Emma Cocker is a writer-artist whose research focuses on artistic processes and practices, and the performing of thinking-in-action therein. Cocker’s language-based artistic research comprises a matrix of writing, reading and conversation practices, including diverse process-oriented, dialogic-collaborative and aesthetic-poetic approaches to working with and through language. She was a key-researcher within the project Choreo-graphic Figures: Deviations from the Line (2014 – 2017) for exploring the thinking-feeling-knowing between choreography, drawing and writing. Cocker’s writing has been published in Failure, 2010; Stillness in a Mobile World, 2010; Drawing a Hypothesis: Figures of Thought, 2011; Hyperdrawing: Beyond the Lines of Contemporary Art, 2012; On Not Knowing: How Artists Think, 2013; The Creative Critic: Writing as/about Practice, 2018; Live Coding: A User's Manual, 2023, and in the solo collections, The Yes of the No, 2016, and How Do You Do?, 2024. Cocker is co-founder of the international Society for Artistic Research Special Interest Group for Language-based Artistic Research. She is Associate Professor in Fine Art, Nottingham Trent University.

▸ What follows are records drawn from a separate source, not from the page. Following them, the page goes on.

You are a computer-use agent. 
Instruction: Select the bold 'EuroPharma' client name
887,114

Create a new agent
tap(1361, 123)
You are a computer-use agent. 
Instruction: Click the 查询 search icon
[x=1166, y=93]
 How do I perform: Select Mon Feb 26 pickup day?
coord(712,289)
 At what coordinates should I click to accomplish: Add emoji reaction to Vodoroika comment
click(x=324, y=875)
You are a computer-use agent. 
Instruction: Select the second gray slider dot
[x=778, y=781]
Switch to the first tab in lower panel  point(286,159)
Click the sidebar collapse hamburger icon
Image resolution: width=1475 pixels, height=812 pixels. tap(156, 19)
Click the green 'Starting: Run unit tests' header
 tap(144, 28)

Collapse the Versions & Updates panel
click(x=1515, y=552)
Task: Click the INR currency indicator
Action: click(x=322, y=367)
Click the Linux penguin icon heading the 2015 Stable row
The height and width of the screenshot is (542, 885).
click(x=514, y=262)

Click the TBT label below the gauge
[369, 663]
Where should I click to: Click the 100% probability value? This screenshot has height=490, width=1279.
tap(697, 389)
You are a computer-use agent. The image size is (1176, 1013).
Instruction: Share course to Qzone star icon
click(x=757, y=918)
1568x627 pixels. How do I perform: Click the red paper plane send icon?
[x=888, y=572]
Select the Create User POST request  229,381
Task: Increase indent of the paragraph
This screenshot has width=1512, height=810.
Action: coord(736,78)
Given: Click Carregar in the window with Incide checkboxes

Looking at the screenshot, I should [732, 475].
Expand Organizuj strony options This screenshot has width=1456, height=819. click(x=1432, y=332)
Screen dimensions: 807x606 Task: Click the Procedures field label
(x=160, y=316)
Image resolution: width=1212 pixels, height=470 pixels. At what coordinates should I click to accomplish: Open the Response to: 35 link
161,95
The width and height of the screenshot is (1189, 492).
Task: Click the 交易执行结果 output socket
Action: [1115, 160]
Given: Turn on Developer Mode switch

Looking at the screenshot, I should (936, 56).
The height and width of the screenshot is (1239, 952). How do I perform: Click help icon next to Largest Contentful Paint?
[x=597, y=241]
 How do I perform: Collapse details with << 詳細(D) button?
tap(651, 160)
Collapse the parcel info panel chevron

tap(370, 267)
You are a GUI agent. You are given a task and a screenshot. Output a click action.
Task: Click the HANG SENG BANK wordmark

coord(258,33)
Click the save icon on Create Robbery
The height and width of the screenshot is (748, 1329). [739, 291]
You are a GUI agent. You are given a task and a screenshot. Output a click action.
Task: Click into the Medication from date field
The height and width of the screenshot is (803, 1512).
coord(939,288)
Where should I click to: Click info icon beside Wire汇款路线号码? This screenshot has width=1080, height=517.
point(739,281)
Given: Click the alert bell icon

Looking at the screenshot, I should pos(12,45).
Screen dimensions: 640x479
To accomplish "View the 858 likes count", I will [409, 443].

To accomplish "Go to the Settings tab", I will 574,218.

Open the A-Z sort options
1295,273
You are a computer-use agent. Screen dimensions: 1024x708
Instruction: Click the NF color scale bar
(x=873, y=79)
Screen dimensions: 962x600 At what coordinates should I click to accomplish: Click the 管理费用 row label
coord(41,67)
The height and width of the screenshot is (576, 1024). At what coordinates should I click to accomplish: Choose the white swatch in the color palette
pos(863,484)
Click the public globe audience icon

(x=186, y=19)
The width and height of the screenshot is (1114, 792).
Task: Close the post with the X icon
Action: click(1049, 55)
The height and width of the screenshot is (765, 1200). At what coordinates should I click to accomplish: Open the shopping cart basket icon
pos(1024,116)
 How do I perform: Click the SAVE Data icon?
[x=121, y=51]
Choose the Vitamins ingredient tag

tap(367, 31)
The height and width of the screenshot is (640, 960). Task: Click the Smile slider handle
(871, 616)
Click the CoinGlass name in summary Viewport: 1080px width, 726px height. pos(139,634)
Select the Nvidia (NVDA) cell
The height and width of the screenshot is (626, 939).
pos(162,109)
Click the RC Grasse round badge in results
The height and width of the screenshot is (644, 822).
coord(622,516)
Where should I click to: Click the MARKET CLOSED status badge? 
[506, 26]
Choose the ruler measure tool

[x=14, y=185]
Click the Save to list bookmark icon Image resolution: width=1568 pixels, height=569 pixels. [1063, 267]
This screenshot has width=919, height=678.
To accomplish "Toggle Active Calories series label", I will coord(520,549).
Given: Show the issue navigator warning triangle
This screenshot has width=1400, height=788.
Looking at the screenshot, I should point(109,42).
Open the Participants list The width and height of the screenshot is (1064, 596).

Colloquium Key-note: Uncertain Knowledge(s)

Uncertain Knowledge(s)

7th July 2021


I was invited as the key-note speaker for the colloquium Uncertain knowledge(s) organised by the Material Encounters research group at Birmingham City University| 7th July 2021

 

My abstract: Tactics for Preparing for the Unexpected 

By attending closely to the unfolding of artistic process, how might we go beyond the rhetoric of ‘not knowing’ towards a more nuanced understanding of the uncertain knowledge(s) generated in and through artistic research? How is an encounter with the unknown or unforeseen activated within the doing of artistic research, conceived as a co-constitutive, co-emergent process of collaboration between human and non-human forces and agencies? Rather than seeking to control or steer the research process towards a specific telos or outcome, how might the artist-researcher cultivate an attitude of openness, receptivity towards the unplanned for, that which cannot be anticipated in advance? How does the artist-researcher prepare for the unexpected? 

 

A version of my presentation can be encountered here

 

About the colloquium:

“The concept of material thinking offers us a way of considering the relations that take place within the very process or tissue of making. In this conception, the materials are not just passive objects to be used instrumentally by the artist, but rather, the materials and processes of production have their own intelligence that come into play in interaction with the artist's creative intelligence”, Bolt, B (2010), The Magic is in the Handling. In: E, Barrett, & B. Bolt, eds. Practice As Research: Approaches to Creative Arts Enquiry. London: I. B. Tauris & Company, pp.29-30.

 

An artist’s working process is a hidden yet significant journey: it is where ambiguous and uncertain knowledge(s) are given the opportunity to be discovered through materiality and encounter. The artist’s process itself is also a highly valuable practice of research, actively enabling new yet potentially slippery knowledge(s) to emerge through reflection, the synthesis of ideas and the unknown. This one-day colloquium seeks to provoke dialogues across practices to examine the possibilities and unknowns of process and matter as a critical meeting point between thought, intention, and the expectance of what might transpire. What happens when the outcome is not the goal? How can we conceptualise and capture the flux of artistic practice as research? Can the artmaking process that is unformulated, communicate research beyond words? Contributions from artists, researchers and all those in/between were invited that explore themes that include but are not limited to: Disruption; Im)materiality; Uncertainty and ambiguity; Material epistemologies; Risk, failure and the accidental; Process and the (un)finished work; The act of making and production.